- **Problem requirements**
Whatever the records say, set them down exactly.

- **Data**
----
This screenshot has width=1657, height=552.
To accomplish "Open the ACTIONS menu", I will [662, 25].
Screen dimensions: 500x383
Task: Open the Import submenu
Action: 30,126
----
- **Answer to the problem**
This screenshot has width=1657, height=552.
To accomplish "Open the ACTIONS menu", I will [662, 25].
Screen dimensions: 500x383
Task: Open the Import submenu
Action: 30,126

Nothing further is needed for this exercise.